* [Exercise instructions]
Gather every line in the rows below that contains the word "Refresh", and copy each one out.

## Begin Records for this exercise

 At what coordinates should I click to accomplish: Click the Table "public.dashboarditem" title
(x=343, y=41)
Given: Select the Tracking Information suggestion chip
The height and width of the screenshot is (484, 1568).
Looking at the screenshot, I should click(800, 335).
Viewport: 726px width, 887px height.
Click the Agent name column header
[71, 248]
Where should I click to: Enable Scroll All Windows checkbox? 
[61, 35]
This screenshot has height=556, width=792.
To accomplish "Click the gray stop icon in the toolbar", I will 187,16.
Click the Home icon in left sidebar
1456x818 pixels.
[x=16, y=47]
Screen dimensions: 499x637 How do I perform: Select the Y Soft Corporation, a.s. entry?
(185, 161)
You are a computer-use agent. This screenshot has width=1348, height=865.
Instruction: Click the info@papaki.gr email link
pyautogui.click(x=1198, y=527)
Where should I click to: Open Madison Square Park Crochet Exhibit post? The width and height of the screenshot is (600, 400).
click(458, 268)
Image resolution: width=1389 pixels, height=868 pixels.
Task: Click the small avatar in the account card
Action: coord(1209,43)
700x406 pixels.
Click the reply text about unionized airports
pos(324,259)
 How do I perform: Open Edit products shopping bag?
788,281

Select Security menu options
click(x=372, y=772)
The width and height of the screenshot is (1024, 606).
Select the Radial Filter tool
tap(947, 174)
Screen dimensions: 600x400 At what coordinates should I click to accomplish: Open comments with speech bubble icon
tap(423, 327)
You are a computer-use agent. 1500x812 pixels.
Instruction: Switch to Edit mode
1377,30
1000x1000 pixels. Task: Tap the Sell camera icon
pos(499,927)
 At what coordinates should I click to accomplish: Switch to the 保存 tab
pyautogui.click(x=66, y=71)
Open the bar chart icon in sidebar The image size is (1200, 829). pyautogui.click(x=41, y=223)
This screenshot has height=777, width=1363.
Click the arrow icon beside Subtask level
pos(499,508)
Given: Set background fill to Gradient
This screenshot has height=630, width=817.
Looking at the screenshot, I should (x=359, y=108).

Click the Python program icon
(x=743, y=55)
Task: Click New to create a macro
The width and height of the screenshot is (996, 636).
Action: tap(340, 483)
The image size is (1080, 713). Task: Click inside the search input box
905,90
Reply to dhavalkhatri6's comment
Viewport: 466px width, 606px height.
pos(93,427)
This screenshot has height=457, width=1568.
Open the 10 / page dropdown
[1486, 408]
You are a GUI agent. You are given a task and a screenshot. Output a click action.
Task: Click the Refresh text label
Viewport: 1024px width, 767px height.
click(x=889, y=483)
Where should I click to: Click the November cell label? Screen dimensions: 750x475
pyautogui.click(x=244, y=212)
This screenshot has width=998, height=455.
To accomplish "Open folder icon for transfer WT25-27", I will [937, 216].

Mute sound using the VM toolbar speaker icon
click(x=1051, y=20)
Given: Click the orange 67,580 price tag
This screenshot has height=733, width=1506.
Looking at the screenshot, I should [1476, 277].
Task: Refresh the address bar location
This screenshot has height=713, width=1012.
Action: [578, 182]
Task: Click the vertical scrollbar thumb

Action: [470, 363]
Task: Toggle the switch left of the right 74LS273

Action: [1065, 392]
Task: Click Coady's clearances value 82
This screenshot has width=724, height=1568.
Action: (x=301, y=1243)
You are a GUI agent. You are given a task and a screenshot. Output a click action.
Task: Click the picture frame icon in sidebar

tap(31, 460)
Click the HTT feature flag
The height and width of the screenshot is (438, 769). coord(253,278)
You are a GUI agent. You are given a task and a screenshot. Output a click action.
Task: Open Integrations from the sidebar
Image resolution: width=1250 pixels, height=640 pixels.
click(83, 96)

## End Records for this exercise

* [The answer]
Task: Click the Refresh text label
Task: Refresh the address bar location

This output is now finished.